Graves' maternal great-grandfather had been a weaver, and her mother had passed on her knowledge of needlework and spinning and dyeing wool. But Graves saw her first colcha in Carson. "We bought an old colcha [blanket] in Ojo Caliente," she said. "It was pieced together in something like a double wedding ring pattern. Part of it needed mending, so we tore it apart and copied the stitch. We kept on practicing until we got it right.... Right after I got married, I started making colchas for my own use. I made my first one on gunny sacks for the floor.... Money was hard to get, and we were paying off our land. Claude was working for the State Highway Department for $3.75 per day, and I made colchas. A man named Cramer had a store in Chamita, and he wanted every colcha that I made. He would give part cash and part trade.... I have worked on colchas since then and have taught and exhibited my work."

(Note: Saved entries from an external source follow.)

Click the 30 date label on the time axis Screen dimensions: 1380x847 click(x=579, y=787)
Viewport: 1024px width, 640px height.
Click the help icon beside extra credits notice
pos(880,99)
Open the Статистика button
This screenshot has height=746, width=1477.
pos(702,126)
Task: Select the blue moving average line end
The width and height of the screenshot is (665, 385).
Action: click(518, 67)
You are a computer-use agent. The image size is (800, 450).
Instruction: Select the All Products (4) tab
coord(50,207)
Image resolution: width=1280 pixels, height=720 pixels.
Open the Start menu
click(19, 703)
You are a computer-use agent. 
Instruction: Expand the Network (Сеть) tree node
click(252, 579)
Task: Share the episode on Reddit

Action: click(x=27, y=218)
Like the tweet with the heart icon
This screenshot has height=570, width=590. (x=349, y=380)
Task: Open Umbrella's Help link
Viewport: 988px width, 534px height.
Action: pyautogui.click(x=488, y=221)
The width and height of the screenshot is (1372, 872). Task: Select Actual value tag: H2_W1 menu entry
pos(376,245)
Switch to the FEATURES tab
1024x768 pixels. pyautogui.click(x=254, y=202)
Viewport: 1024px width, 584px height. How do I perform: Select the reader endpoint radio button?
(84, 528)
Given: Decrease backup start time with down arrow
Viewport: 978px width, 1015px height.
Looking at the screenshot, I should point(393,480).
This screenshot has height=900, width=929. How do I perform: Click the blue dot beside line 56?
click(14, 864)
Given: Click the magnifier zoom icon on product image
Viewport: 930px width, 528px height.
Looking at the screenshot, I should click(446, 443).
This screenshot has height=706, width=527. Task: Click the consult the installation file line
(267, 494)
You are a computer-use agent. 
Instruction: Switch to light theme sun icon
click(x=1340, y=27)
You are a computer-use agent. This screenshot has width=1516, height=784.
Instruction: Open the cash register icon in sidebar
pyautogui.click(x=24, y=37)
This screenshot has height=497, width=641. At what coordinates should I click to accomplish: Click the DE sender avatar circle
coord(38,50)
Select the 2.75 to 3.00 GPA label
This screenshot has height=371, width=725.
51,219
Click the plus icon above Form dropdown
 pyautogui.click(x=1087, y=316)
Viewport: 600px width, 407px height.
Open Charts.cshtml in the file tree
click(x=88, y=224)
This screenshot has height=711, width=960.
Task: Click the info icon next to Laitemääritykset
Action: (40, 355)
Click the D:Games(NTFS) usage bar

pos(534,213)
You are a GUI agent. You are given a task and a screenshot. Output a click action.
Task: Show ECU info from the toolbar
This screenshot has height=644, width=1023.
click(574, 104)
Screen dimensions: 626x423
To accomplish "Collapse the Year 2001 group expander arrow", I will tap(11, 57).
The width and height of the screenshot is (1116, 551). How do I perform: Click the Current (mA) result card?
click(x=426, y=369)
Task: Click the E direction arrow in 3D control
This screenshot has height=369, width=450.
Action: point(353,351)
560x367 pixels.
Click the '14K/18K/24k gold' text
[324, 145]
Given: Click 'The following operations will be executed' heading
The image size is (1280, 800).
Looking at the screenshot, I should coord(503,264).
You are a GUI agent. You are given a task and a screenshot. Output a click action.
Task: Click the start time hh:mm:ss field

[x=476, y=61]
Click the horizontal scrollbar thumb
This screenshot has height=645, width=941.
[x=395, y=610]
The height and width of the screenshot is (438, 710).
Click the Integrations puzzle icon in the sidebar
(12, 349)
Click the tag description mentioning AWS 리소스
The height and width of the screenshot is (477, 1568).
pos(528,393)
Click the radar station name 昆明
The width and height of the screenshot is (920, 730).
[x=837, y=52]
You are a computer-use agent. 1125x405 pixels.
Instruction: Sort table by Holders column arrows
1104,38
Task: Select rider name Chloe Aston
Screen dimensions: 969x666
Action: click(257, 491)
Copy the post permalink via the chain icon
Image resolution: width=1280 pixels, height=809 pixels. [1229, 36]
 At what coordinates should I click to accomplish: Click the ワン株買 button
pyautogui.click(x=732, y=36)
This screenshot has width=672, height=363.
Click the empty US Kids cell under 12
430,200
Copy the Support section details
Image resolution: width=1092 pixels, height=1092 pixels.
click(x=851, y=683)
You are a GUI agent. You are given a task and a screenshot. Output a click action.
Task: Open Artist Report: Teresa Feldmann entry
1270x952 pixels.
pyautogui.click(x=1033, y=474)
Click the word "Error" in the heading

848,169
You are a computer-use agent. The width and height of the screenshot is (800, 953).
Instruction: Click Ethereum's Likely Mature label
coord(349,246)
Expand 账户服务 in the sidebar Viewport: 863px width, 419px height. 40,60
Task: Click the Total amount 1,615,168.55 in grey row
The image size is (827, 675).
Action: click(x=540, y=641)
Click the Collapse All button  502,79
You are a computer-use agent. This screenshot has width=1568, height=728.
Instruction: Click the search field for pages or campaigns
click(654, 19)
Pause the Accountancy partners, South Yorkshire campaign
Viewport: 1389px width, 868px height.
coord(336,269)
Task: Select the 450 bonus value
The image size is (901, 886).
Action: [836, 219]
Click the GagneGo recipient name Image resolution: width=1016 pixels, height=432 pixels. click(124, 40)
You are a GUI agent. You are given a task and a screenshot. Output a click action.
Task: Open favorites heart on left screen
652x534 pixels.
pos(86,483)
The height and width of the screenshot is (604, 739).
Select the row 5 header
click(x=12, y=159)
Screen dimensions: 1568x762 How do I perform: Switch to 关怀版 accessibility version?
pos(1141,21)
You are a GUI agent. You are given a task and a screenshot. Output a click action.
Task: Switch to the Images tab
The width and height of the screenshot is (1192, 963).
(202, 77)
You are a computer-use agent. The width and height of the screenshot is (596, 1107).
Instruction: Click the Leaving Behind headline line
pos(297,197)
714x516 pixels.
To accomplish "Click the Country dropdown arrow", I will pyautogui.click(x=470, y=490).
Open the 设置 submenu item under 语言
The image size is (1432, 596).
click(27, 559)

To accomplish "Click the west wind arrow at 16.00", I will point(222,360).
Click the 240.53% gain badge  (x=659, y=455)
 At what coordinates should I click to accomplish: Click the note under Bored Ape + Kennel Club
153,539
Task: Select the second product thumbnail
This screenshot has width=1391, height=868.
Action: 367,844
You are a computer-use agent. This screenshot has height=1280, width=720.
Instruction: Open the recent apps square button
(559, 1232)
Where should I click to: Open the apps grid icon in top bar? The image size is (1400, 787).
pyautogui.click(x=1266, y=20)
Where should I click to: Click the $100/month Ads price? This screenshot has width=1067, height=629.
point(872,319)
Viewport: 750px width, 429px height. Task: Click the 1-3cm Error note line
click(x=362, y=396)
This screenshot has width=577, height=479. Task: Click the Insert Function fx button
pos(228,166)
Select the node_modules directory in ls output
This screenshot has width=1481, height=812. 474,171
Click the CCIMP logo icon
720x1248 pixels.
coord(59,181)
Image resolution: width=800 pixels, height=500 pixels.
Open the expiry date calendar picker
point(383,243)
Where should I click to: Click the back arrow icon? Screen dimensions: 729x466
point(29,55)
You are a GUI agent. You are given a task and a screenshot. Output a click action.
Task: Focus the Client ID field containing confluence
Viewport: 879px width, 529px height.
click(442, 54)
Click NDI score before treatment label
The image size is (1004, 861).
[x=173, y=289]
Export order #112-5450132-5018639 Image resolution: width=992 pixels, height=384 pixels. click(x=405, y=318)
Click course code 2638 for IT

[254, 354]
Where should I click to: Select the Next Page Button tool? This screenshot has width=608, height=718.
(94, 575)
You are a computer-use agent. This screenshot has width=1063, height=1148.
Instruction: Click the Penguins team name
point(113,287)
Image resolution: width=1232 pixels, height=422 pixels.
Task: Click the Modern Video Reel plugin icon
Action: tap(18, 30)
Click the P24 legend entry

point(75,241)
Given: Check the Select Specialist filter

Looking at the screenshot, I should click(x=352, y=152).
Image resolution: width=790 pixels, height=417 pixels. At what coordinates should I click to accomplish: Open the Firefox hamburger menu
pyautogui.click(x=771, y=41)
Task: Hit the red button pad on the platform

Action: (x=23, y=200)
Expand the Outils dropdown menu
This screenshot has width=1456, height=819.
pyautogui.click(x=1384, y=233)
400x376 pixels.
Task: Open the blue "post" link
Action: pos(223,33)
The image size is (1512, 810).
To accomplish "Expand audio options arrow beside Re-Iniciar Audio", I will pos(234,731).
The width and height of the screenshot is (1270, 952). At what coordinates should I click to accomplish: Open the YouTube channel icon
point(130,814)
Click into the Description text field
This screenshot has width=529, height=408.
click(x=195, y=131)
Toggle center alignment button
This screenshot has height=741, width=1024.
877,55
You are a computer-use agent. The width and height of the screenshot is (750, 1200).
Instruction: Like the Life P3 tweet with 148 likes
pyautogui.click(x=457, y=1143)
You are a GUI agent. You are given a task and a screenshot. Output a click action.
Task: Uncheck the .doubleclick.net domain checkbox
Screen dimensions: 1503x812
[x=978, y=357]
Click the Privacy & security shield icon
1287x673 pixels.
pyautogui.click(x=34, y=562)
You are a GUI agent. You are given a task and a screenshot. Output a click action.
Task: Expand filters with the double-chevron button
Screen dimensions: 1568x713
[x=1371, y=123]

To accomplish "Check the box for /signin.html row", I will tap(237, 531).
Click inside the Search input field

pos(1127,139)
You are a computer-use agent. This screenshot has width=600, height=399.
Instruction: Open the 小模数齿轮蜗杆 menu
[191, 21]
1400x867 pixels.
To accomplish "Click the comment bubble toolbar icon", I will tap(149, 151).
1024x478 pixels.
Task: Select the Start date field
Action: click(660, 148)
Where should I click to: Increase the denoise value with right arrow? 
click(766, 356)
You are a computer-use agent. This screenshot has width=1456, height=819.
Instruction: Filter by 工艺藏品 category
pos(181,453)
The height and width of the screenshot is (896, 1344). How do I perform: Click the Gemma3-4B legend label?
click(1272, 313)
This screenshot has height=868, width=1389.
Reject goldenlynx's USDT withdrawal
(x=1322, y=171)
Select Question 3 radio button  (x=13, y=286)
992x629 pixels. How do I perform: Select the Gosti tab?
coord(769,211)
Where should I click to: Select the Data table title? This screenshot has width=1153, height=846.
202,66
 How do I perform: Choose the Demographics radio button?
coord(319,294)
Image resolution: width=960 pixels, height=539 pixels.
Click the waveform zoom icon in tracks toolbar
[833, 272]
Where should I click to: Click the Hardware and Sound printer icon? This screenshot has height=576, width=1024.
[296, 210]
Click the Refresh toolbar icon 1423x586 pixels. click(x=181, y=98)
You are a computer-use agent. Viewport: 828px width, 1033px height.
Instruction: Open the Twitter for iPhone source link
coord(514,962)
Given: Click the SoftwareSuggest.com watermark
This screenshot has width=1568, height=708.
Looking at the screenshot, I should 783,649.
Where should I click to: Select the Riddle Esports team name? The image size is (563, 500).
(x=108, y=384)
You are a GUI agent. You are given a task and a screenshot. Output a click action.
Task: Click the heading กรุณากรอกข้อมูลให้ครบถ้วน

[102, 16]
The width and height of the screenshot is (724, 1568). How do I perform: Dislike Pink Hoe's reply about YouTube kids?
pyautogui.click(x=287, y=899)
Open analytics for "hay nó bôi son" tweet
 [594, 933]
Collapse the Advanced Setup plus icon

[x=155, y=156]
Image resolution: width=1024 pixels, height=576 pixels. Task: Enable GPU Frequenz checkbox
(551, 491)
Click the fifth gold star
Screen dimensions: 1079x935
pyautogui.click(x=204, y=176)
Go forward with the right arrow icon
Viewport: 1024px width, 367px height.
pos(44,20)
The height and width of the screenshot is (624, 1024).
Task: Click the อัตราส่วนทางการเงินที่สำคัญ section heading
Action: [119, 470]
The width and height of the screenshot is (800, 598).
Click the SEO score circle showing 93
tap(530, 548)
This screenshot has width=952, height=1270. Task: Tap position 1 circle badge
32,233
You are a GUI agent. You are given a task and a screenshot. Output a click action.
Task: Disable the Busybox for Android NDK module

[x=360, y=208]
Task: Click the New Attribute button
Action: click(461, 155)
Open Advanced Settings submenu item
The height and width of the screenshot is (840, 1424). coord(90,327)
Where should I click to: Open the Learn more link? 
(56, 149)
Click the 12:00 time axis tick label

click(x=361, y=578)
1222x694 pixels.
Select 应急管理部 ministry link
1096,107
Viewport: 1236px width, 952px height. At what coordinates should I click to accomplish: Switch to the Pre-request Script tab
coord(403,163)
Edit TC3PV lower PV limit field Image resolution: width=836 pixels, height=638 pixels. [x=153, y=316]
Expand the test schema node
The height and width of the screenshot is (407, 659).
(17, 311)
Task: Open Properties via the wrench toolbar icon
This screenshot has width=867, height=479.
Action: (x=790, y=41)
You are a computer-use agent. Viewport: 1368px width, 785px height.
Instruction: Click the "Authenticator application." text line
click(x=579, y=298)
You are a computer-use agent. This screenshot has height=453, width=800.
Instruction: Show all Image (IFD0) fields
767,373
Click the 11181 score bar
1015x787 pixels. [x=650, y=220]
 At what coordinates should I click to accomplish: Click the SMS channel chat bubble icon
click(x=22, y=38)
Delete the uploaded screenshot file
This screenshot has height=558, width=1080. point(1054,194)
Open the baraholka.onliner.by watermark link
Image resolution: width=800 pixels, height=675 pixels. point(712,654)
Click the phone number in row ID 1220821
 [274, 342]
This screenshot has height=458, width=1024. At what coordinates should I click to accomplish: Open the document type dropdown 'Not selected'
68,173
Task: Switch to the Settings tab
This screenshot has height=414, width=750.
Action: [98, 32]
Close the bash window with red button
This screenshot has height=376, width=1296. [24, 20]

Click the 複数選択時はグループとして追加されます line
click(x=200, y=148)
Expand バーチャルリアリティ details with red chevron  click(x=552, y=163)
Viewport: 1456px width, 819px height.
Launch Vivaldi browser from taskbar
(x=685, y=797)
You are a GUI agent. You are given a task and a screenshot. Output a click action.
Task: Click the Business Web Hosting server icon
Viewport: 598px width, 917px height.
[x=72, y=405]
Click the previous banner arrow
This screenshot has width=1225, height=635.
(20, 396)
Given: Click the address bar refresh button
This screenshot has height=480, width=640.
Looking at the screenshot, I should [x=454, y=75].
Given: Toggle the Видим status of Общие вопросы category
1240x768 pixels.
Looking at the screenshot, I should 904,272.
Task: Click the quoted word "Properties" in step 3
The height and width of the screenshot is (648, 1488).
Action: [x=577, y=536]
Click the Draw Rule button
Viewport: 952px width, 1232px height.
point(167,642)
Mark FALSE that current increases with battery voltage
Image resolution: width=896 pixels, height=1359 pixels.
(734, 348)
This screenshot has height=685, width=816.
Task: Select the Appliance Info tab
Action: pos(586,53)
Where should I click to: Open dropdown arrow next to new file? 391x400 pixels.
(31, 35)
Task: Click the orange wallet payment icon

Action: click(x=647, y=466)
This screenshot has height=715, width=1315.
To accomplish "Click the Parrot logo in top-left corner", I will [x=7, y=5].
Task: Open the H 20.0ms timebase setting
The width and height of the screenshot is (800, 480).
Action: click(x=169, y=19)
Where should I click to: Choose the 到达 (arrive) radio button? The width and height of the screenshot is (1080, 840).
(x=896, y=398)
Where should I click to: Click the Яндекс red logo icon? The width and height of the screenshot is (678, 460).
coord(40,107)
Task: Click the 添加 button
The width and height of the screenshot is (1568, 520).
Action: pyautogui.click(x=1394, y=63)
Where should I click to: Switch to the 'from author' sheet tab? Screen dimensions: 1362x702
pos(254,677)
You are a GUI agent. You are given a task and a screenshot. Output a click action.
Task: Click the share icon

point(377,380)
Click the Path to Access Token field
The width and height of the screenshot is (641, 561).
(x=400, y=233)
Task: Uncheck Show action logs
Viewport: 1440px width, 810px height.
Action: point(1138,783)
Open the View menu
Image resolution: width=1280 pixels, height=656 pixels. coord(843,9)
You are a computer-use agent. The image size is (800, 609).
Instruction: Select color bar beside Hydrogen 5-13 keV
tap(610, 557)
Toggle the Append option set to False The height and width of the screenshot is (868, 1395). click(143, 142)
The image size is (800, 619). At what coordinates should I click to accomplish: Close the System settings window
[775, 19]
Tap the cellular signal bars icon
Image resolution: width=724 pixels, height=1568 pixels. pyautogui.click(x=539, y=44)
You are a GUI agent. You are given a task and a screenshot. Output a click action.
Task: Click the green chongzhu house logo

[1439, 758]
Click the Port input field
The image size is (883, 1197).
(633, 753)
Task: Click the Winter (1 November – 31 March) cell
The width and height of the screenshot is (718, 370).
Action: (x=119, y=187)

As other women in the area followed her example and started their own cottage industries, a "Carson colcha" style emerged that incorporated new stitch patterns and motifs into the old form. According to the program for a Millicent Rogers Museum exhibit: "Carson colchas are relatively easy to identify in that they reflect an Anglo sense of pictorial composition and are relatively large in size when compared to earlier ones. In addition, the materials used in the making of a Carson colcha are almost all recycled. Another identifying feature ... is the vertical direction of the stitches, whereas in the older colcha embroideries, the stitches follow the curves of the pattern."
Graves excelled at embroidering colchas with birds, animals, flowers and other whimsical images. Her favorite subjects, however, were Catholic saints borrowed from religious paintings called retablos and three-dimensional sculptures called bultos.
Through her involvement as a teacher and mentor, Graves ensured that her craft would continue. She taught several women in the Taos community.
Bibliography
Macaulay, Susan P. Stitching Rites. Tempe: Arizona State University Press, 2000.
Romancito, Rick. "Frances Graves Honored for Helping Keep Colchas Alive." Taos (New Mexico) News (December 10, 1992): C6.